Exercise aim:
Using the records below, locate all lines containing "resolution" and return them.

##### Information #####

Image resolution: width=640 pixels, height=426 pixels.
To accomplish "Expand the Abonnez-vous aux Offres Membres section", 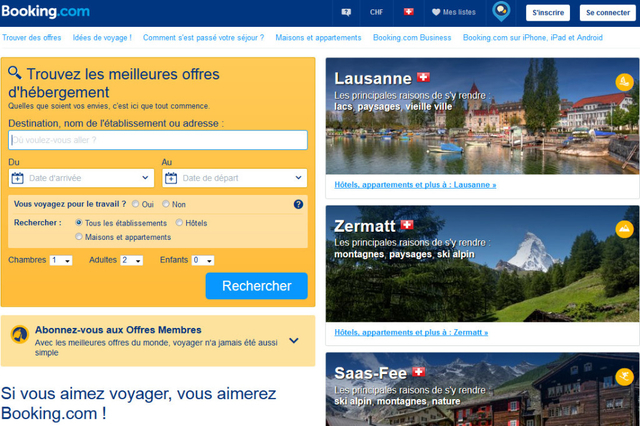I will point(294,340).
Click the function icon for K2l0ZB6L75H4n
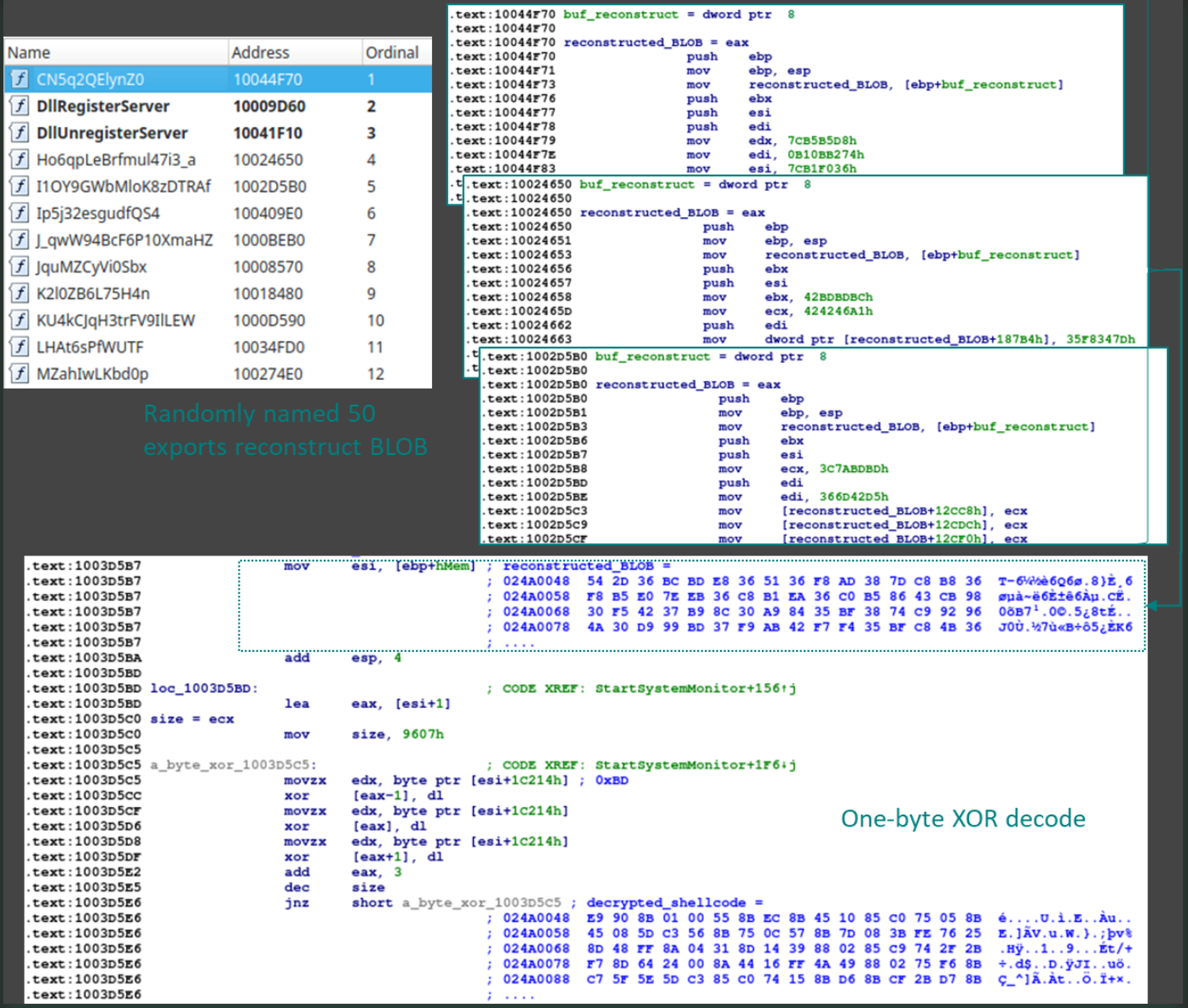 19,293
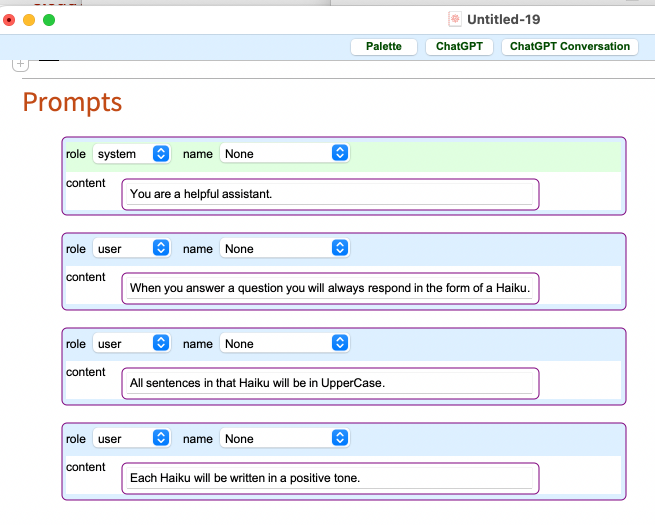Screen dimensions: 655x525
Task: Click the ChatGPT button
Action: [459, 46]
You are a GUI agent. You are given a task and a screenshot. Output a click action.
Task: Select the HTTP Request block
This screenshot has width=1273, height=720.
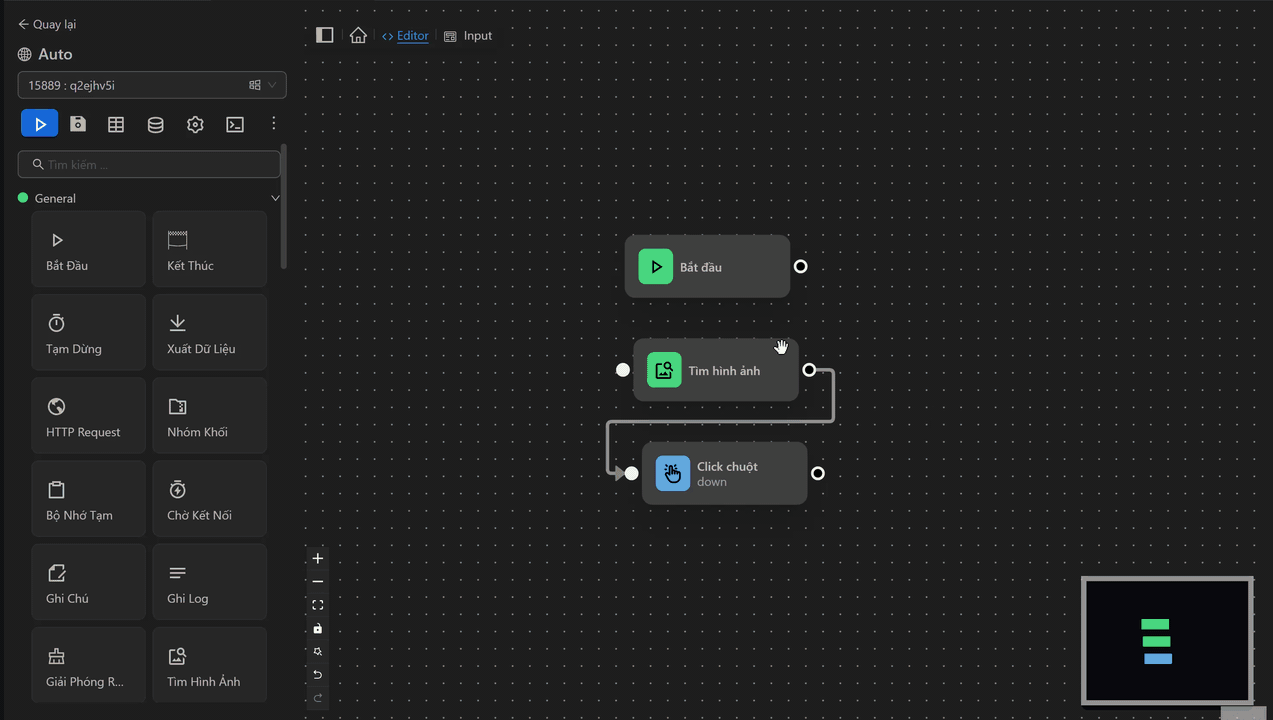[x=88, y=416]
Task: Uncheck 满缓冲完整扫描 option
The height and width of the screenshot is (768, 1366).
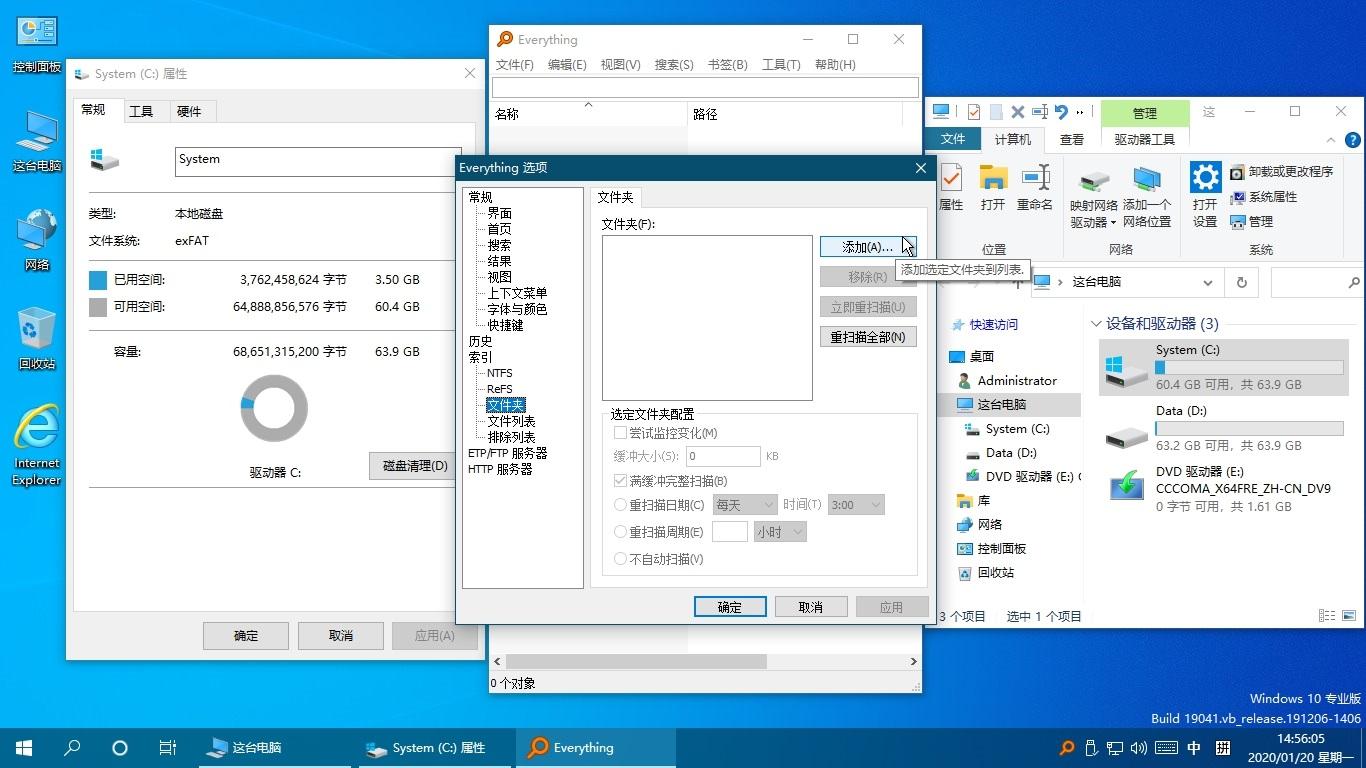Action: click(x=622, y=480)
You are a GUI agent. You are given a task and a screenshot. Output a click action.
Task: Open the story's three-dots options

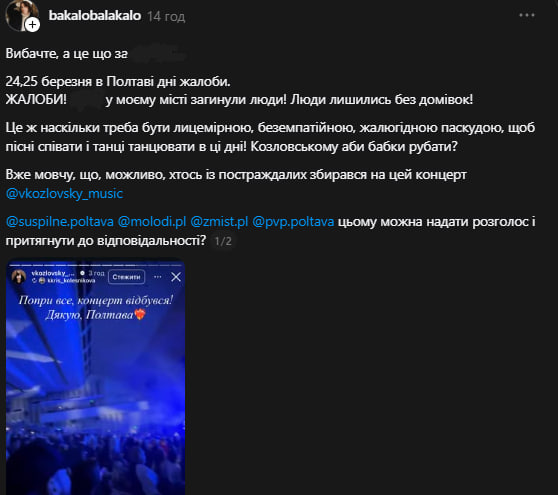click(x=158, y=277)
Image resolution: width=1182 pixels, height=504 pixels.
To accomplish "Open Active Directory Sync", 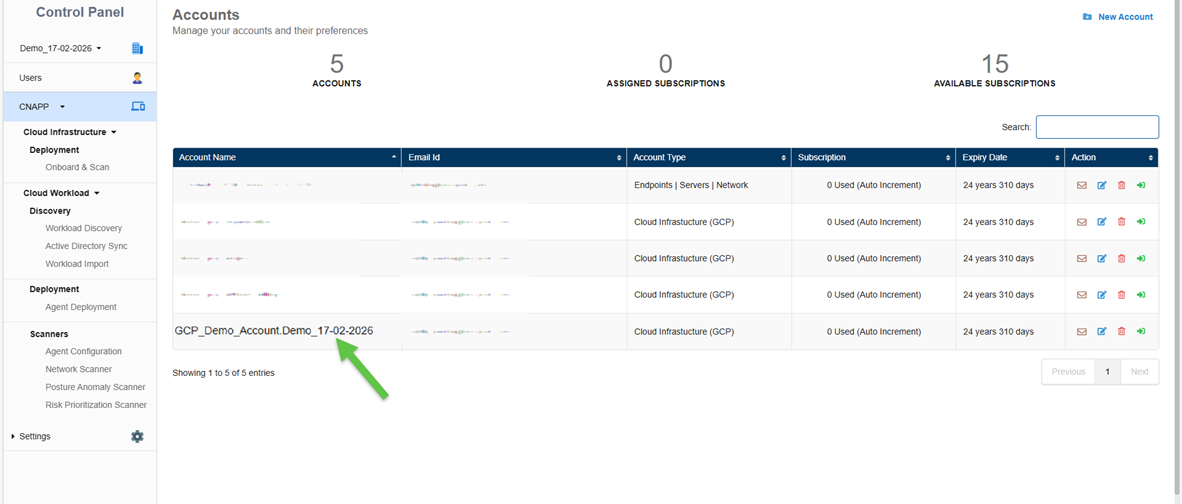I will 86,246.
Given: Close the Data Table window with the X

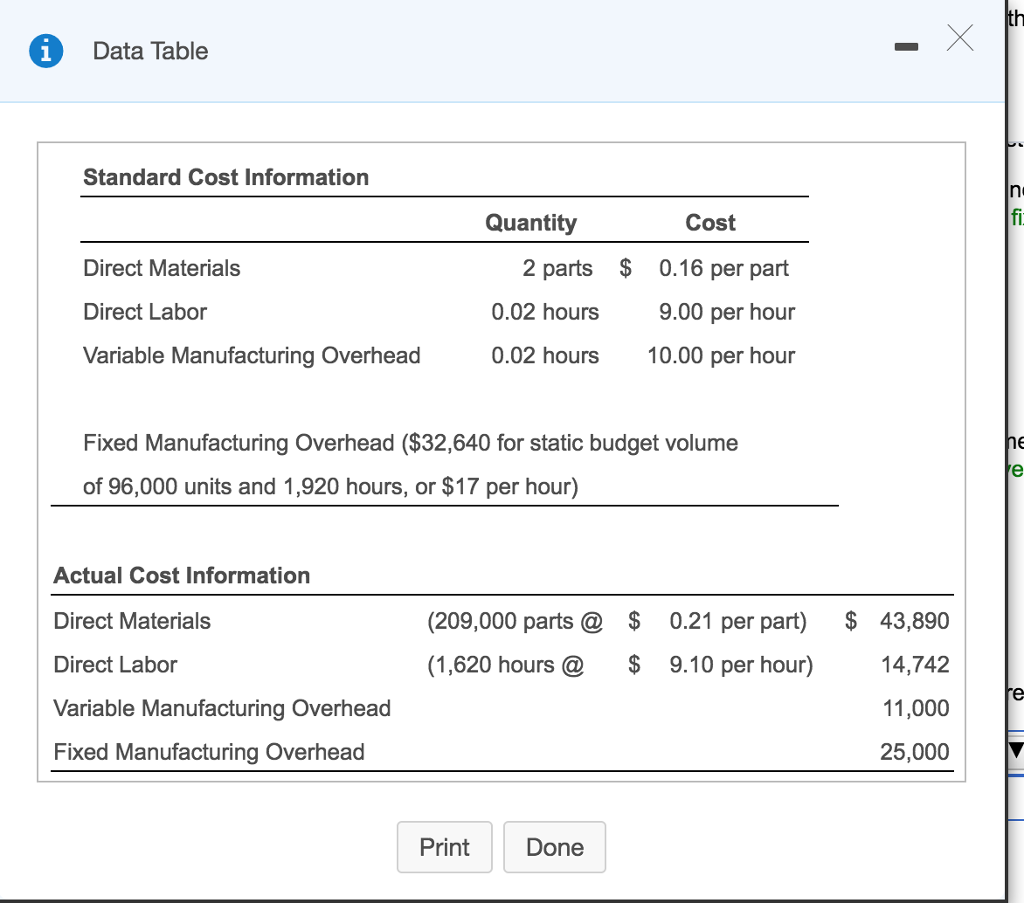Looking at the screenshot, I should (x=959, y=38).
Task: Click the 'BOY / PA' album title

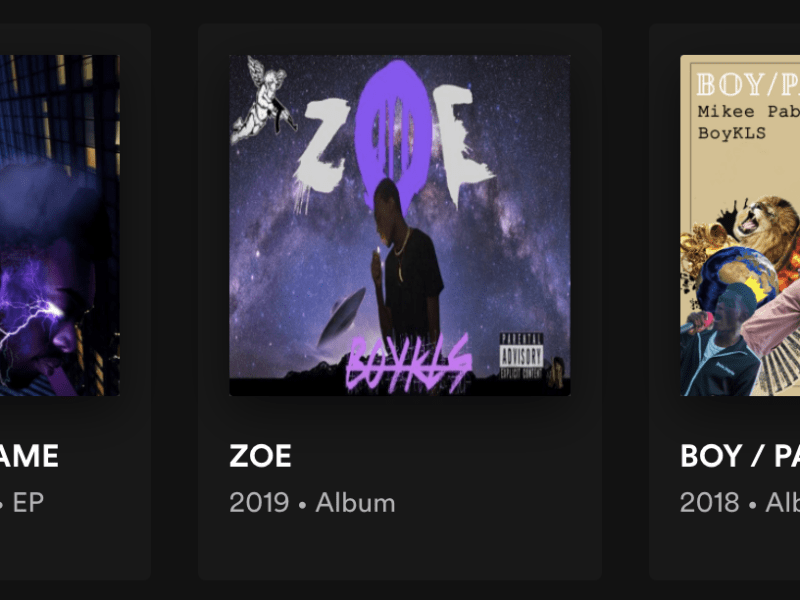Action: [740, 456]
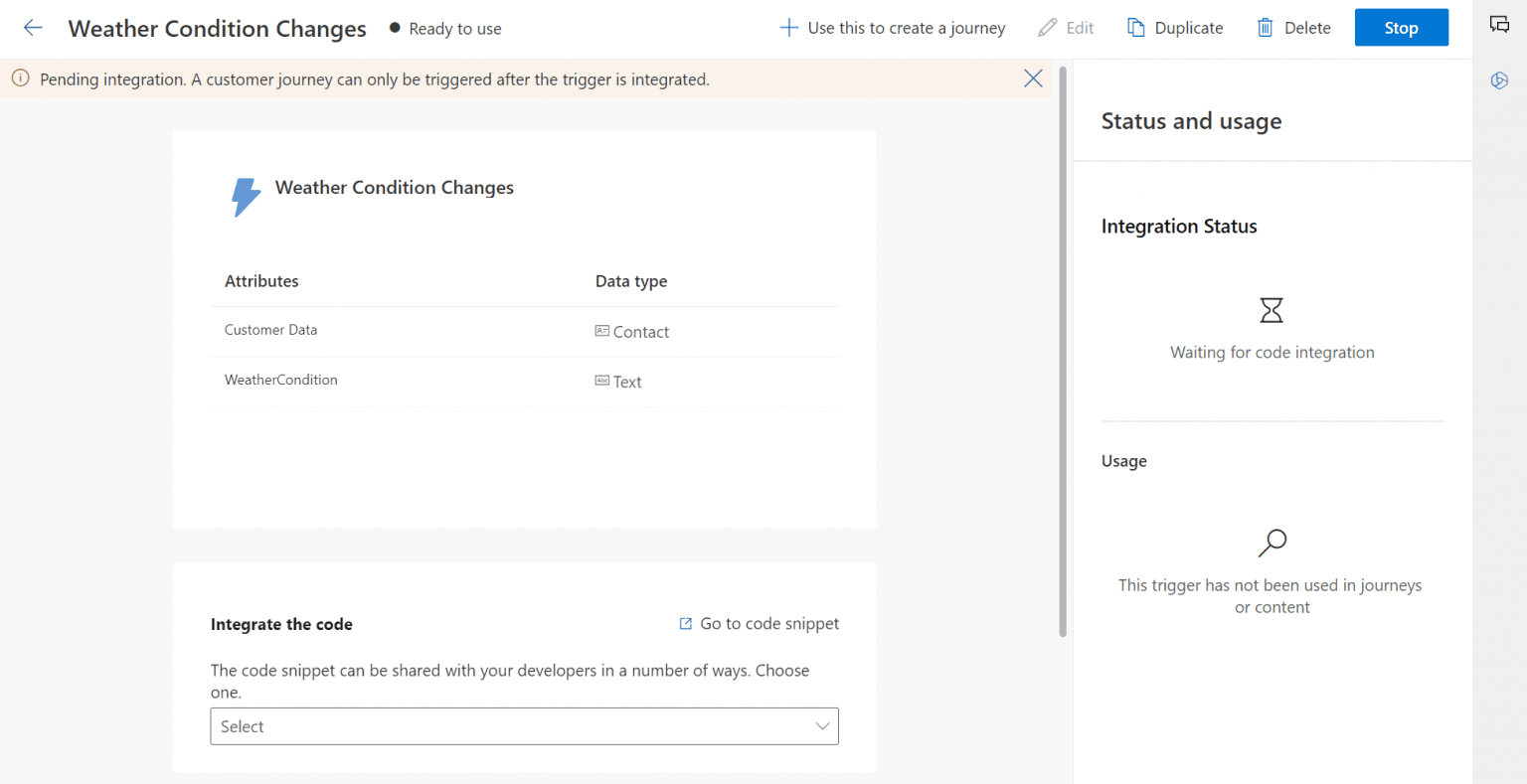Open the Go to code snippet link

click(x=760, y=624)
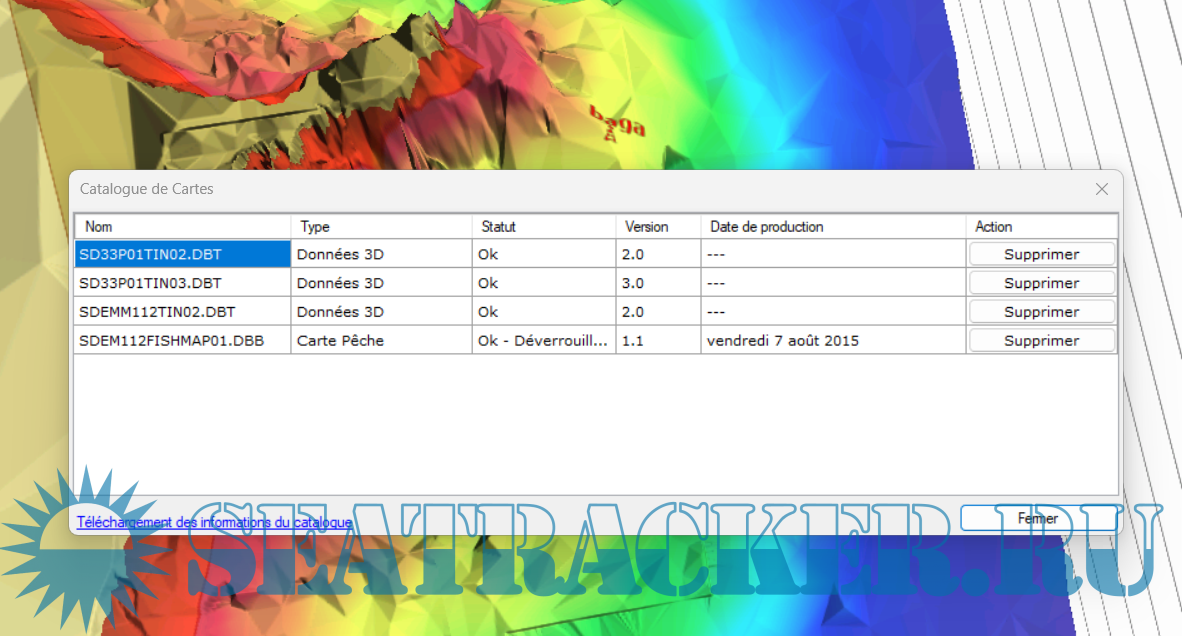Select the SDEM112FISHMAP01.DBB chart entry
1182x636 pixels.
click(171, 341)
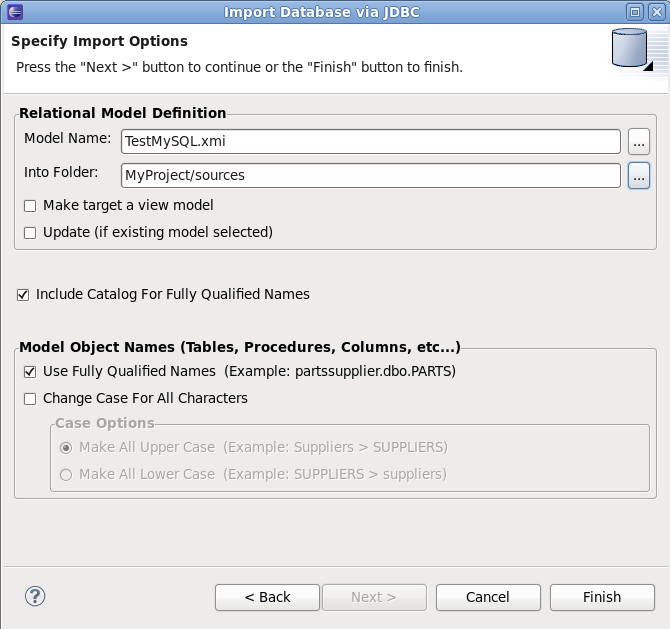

#####

Response below:
Image resolution: width=640 pixels, height=426 pixels.
Image resolution: width=1182 pixels, height=504 pixels.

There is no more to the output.